Daha önce bir yazıda blogların ne kadar çoğaldığını anlatmıştım. Technorati'nin 7,8 milyon blogu indekslediği, günde 30.000 - 40.000 blogun yaratıldığı düşünülürse, bloglar bu yüzyıla damgasını vuracak bir olay olmaya doğru gidiyor. Çünkü format çok basit; sıklıkla güncellenen, tek sayfa üstünde ters kronolojik yazılar. Hangi konuda yazarlarsa yazsınlar, pek çok insan için bloglar kişisel dışavurum aracı haline geldi. Herhangi bir editoryal düzenleme görmeden, insanların içinden geldiği gibi, kendi düşüncelerini özgürce anlattıkları ortamlar oldu.

Şu sıralar bloggerların da birer medya üyesi olduğu, her blogun kendi başına bir yayın aracı vazifesi gördüğü görüşü ortalıkta geziyor. Politika, günlük hayat, spor, teknoloji, müzik, yemek hatta dantel, hamburger gibi her konuda pek çok bloga rastlamak olası. Hatta bir çok büyük şirket CEO'sunun ya da şirketlerin kendi blogları olmaya başladı. Insanları bir site tasarlamaktansa blog açmaya yönelten nedir peki? Bir site açmak için en başta domain ve host gibi teknik konulara para ödemek gerekiyor.

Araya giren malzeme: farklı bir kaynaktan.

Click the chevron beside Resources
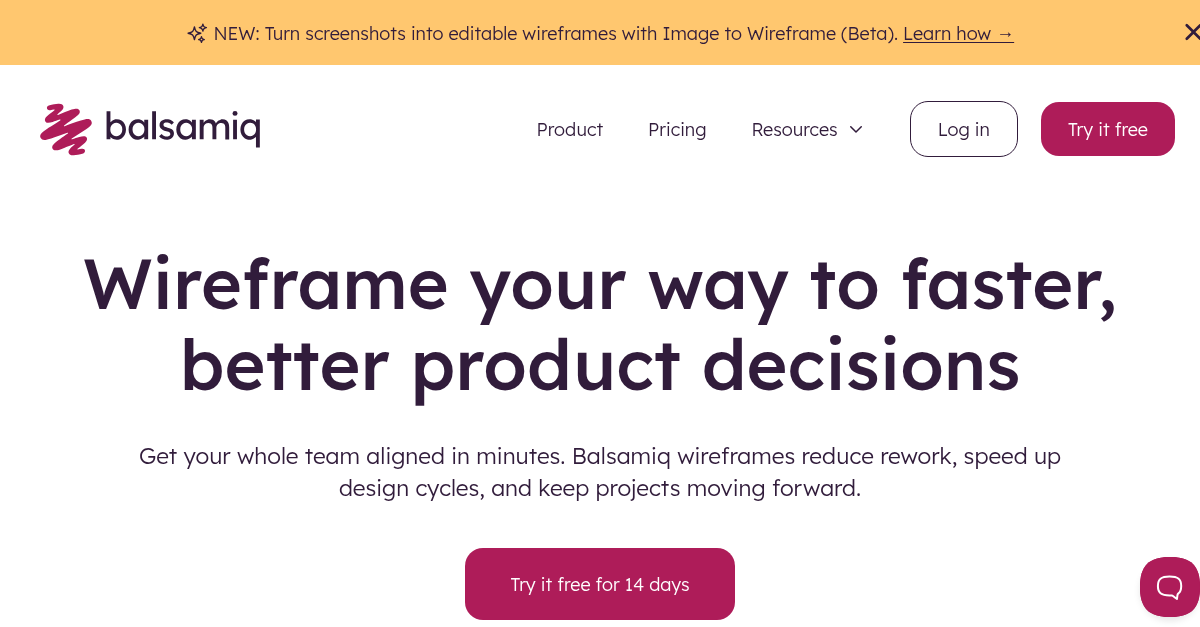Image resolution: width=1200 pixels, height=627 pixels. [856, 129]
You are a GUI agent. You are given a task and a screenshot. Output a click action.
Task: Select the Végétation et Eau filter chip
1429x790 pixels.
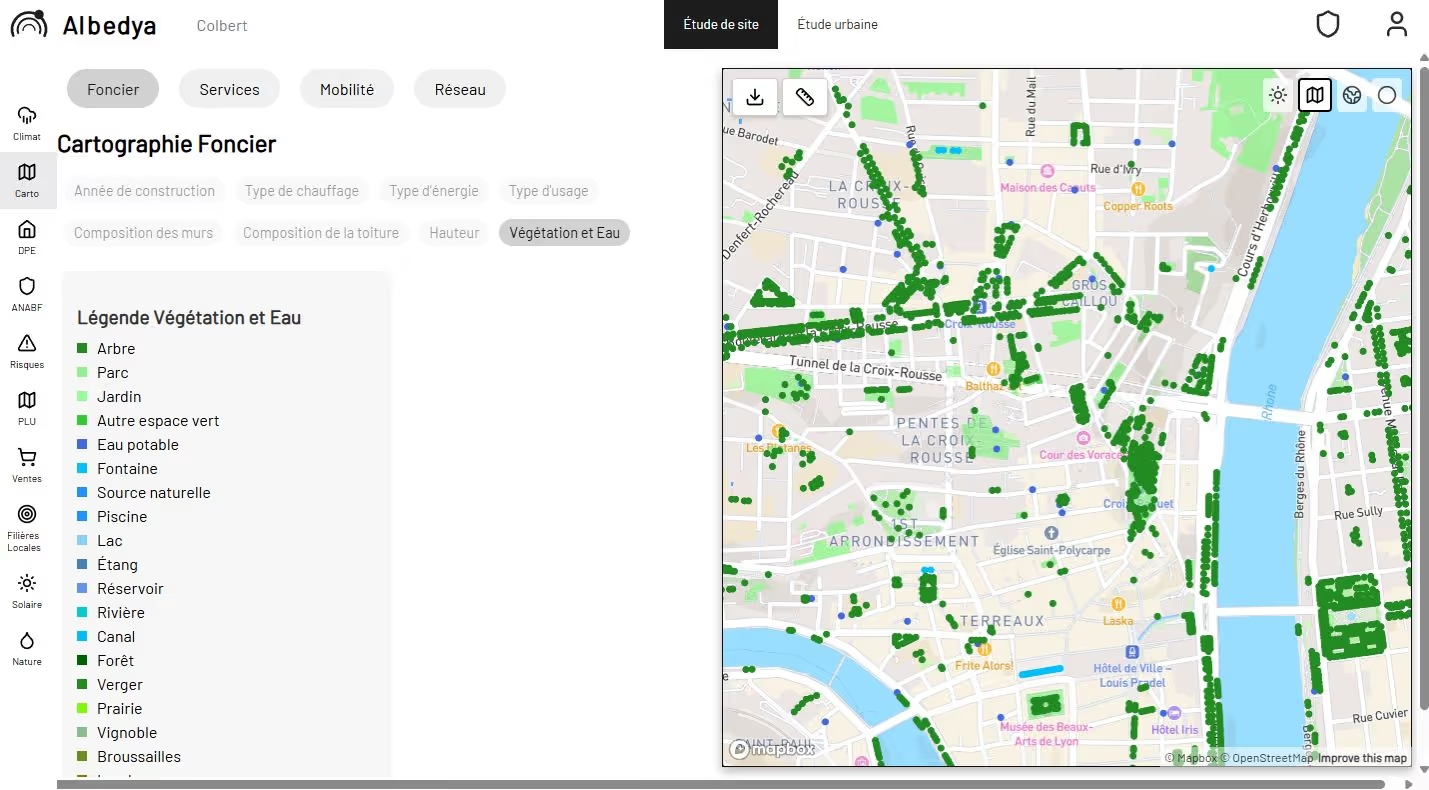pos(564,233)

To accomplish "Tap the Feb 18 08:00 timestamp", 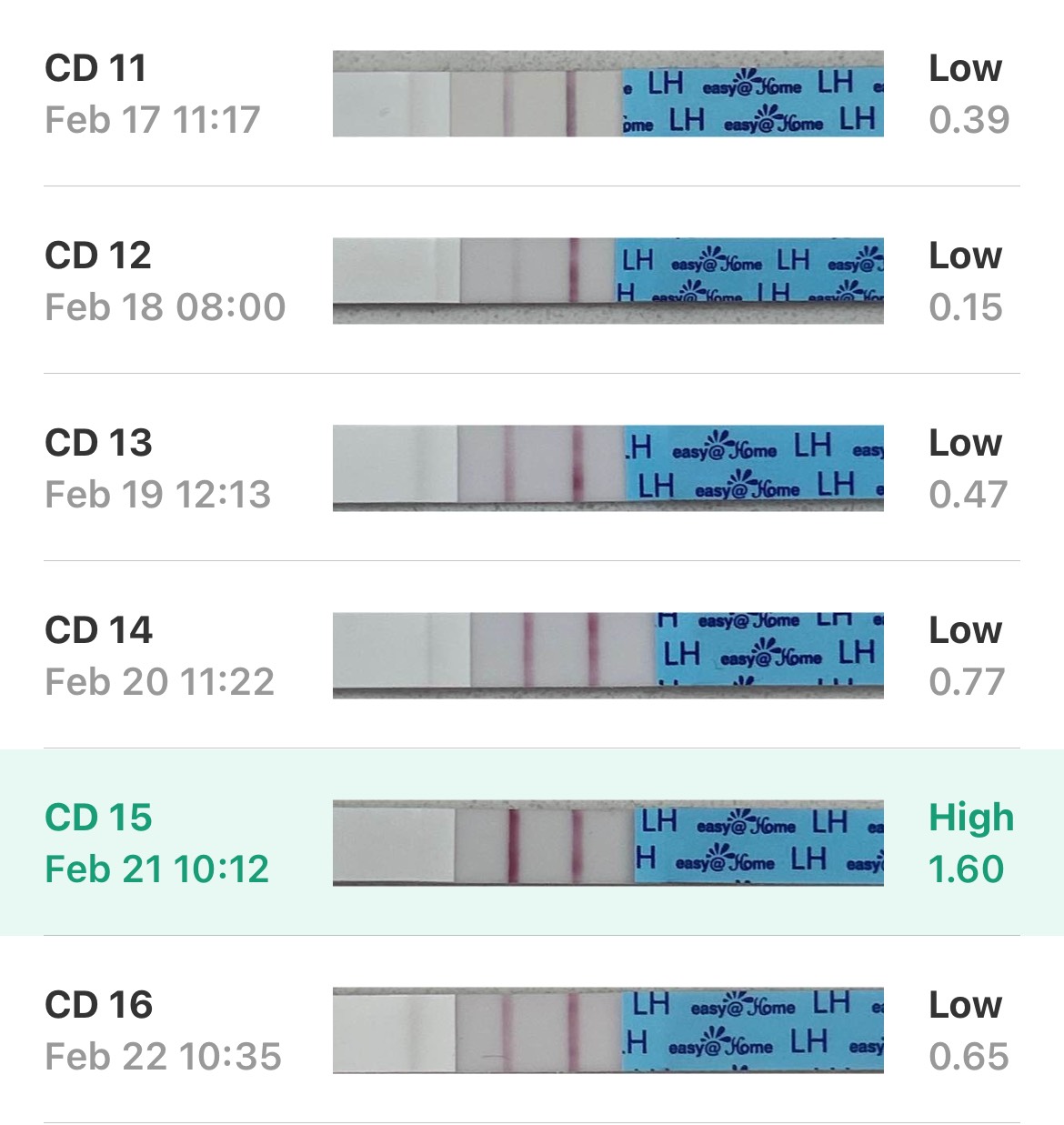I will pos(166,307).
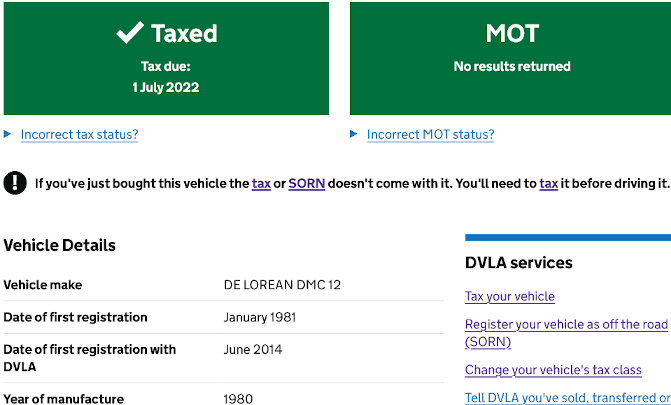Click the large "MOT" banner title
This screenshot has width=671, height=405.
[x=512, y=33]
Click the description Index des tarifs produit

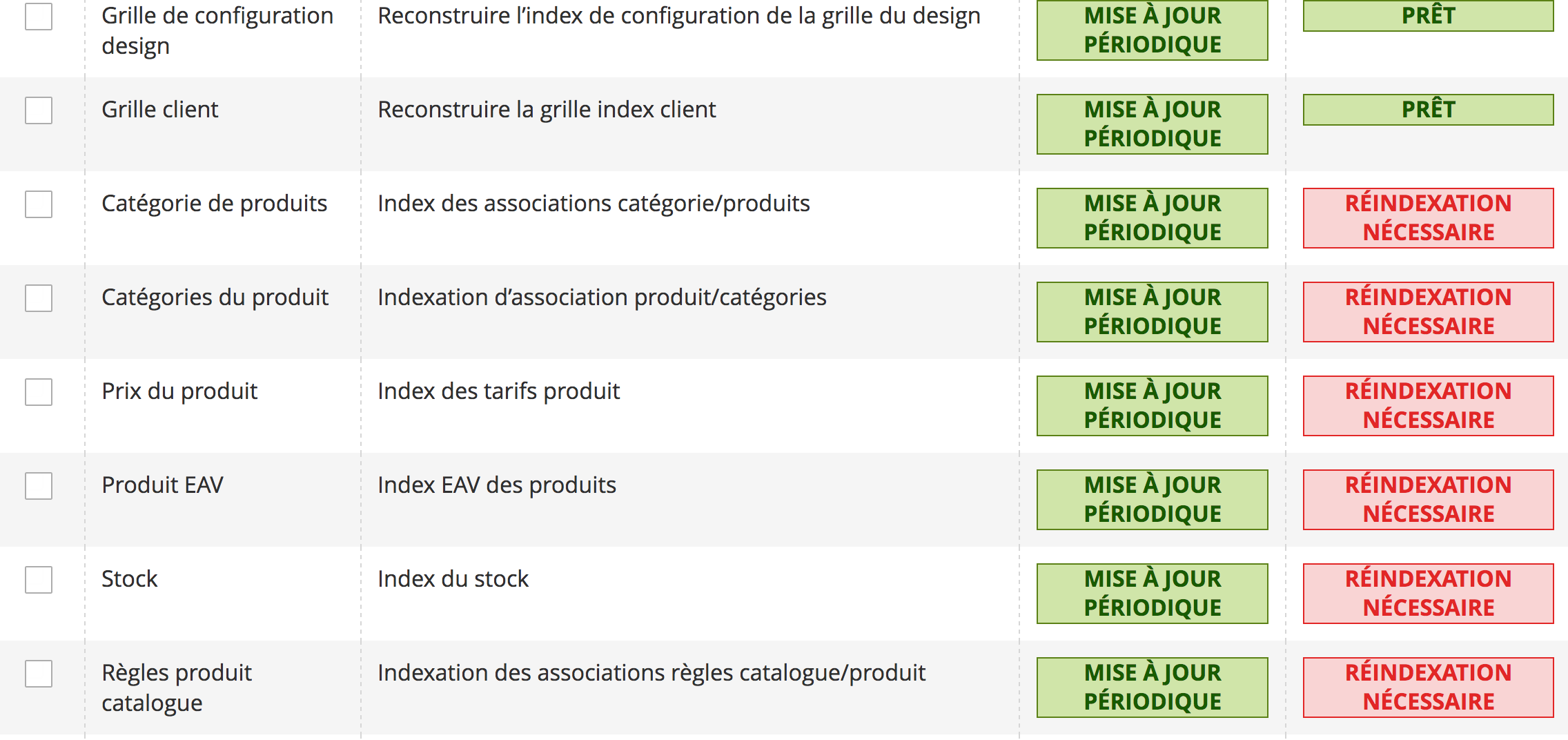[x=498, y=391]
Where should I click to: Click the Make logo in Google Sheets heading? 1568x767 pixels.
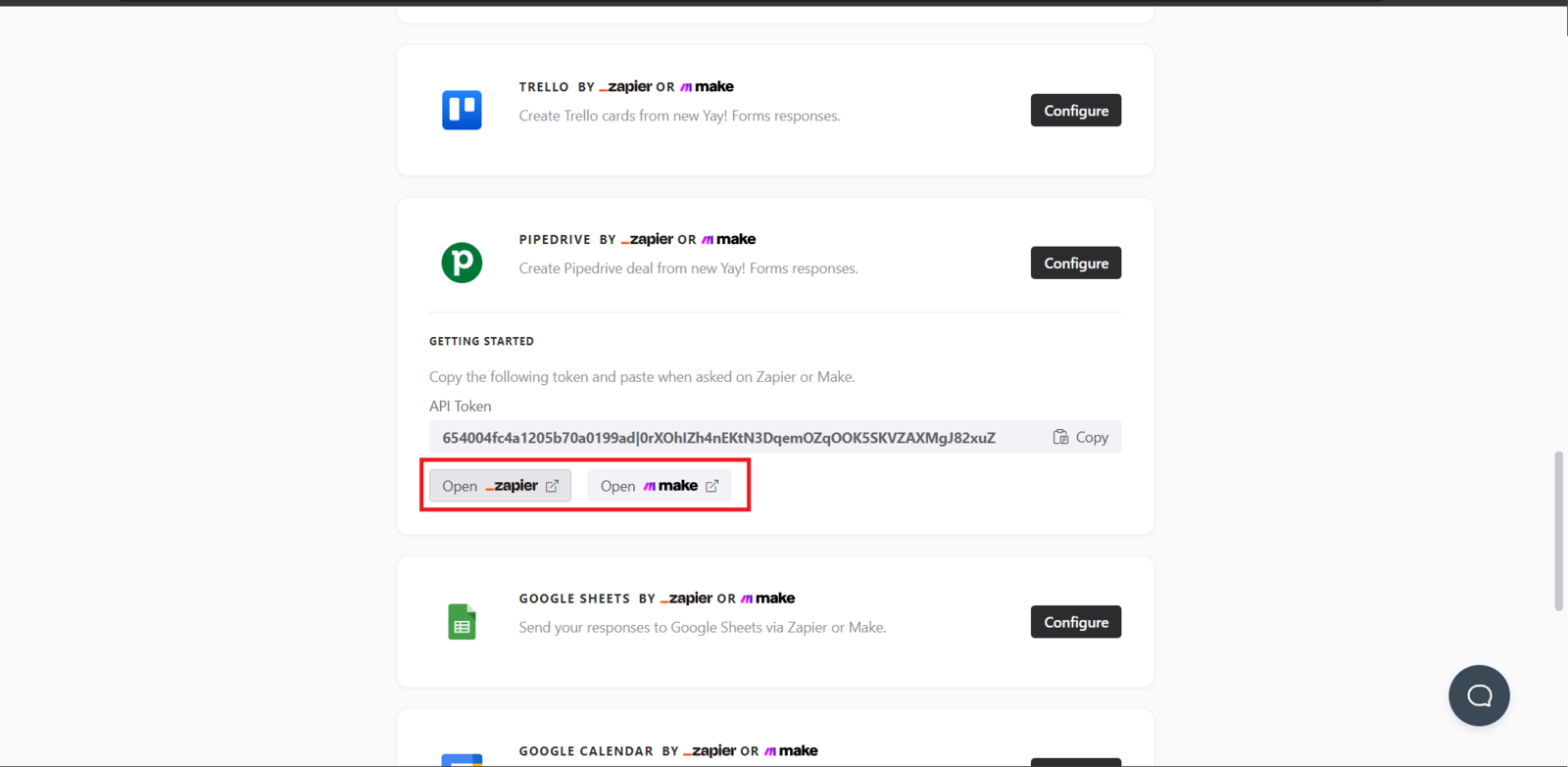[767, 599]
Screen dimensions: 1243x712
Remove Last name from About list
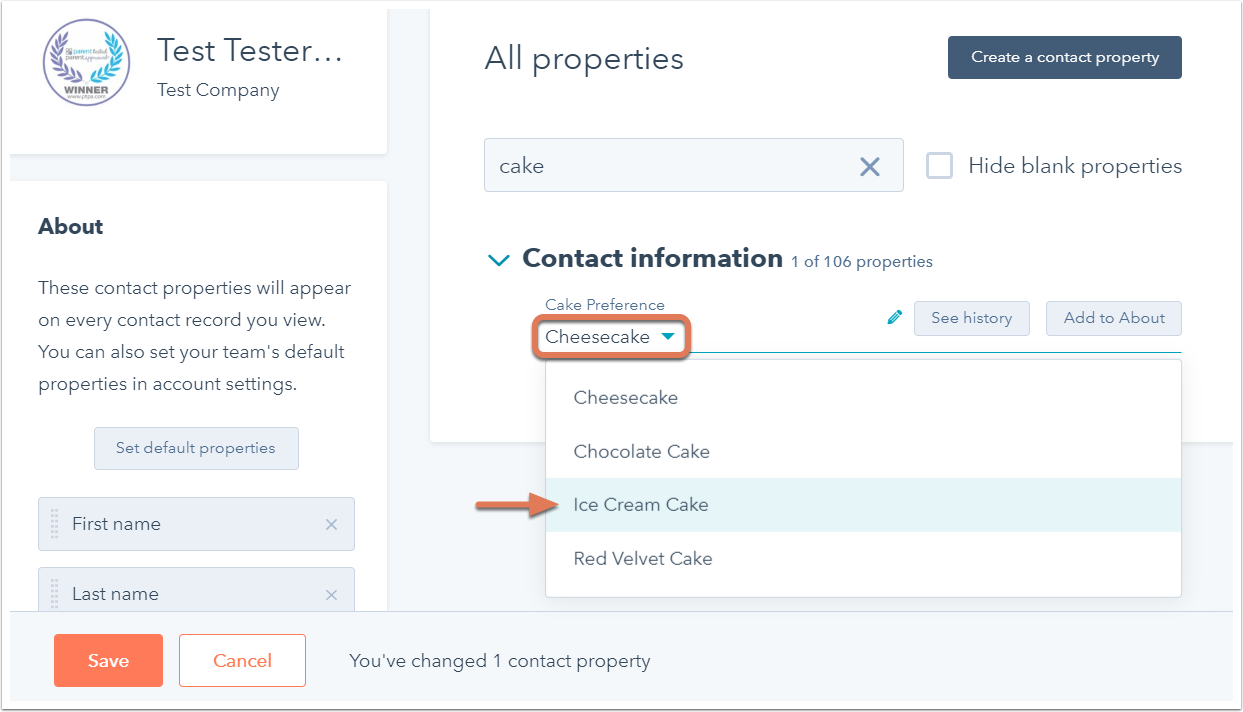click(331, 594)
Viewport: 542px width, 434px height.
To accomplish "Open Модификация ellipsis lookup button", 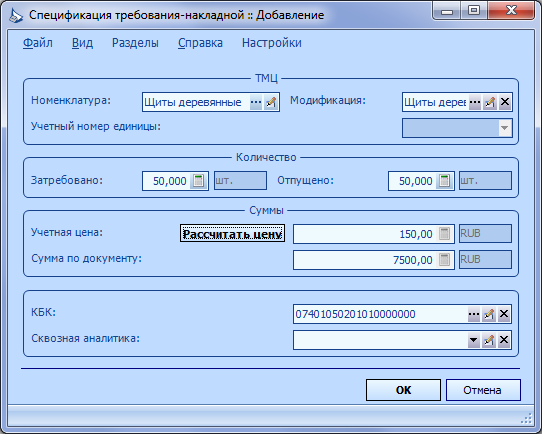I will point(475,102).
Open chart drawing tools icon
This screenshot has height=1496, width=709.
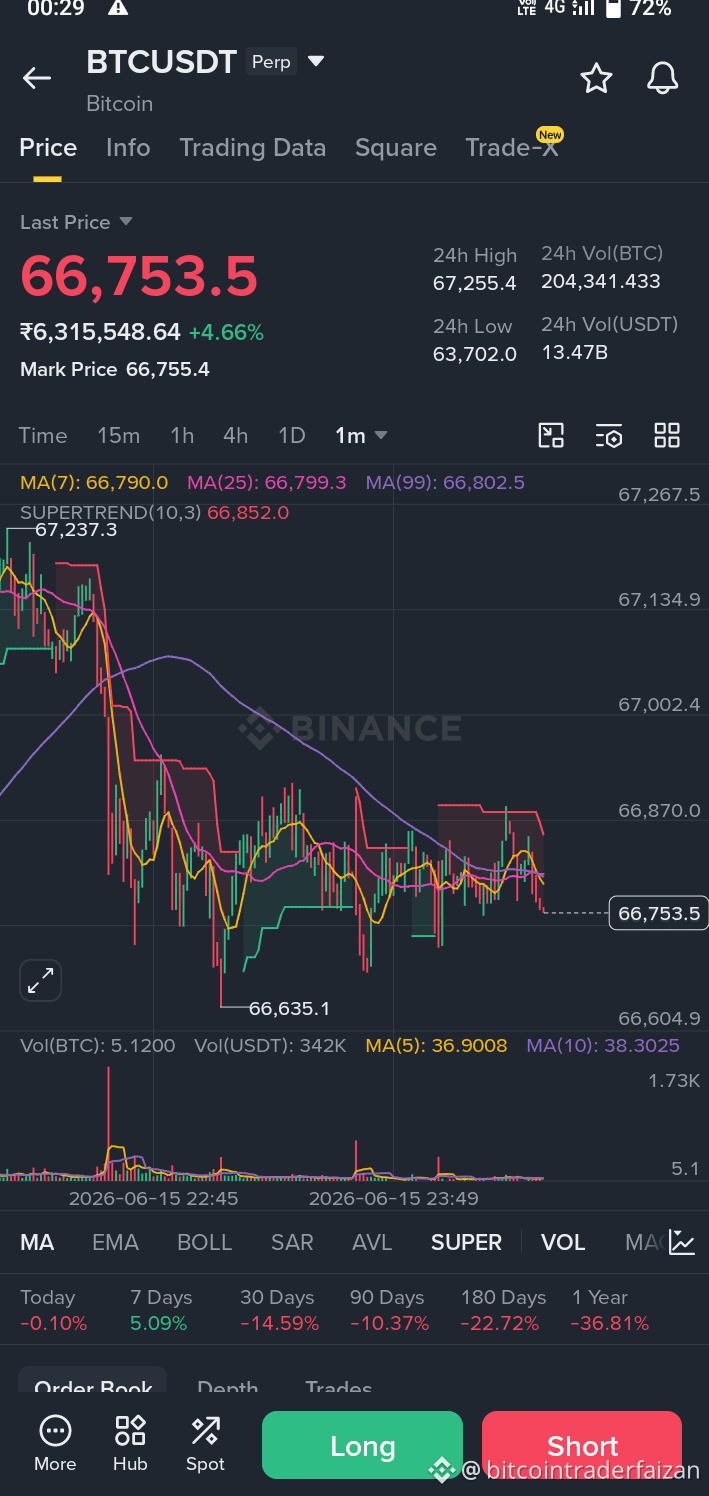[551, 435]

Iş siteyi açmakla da bitmiyor, yazılarınızı yayınlayabilmek için temel bir program yazmanız, sitenize gelen insanların yazdıklarınız hakkında görüş bildirebilmesi için ayrı bir yorum sistemi kurmanız, görüntüsü içinse tasarım yapmanız gerekiyor. Blog sitelerinin güzelliği, sizi bu dertlerden kurtarmaları. Bir çok blog servisi hosting konusunda para talep etmeden, seçtiğiniz bir isimle sizi kendi alan adları altında host ediyor.

Kurmuş oldukları otomatik yazı gönderme sistemleri sayesinde sizi programla, daha önceden hazırlamış oldukları şablonlarla da tasarım derdinden kurtarıyor. Bu şablonlar (hazır tasarımlar) istediğiniz zaman bir başkasıyla değiştirebileceğiniz şekilde hazırlanmış oluyor. Hatta üzerlerinde kendiniz oynayıp basit değişiklikler yapabilirsiniz. Eğer canınız tamamen kendi yaptığınız bir dizaynı kullanmak istersen, buna izin veren blog siteleri de mevcut.

Birçok blog sitesinde hazır olarak gelen yorum sistemleri sayesinde de yazdıklarınız hakkında diğer insanların görüşlerini kolayca öğrenip, geribildirim alabiliyorsunuz. Yazılarınıza kimlerin link verdiğini gösteren trackback sistemleri bile var. Insanlar blog sitelerinde genellikle tek başlarına yazsalar da, bir kaç insanın toplanıp beraberce yazdığı siteler de mevcut. Daha çok birbirini tanıyan ya da ortak bir özellikleri olan (yemek, şehir hikayeleri blogları gibi) insanların, ortak paydada toplanması olarak görebiliriz bunu.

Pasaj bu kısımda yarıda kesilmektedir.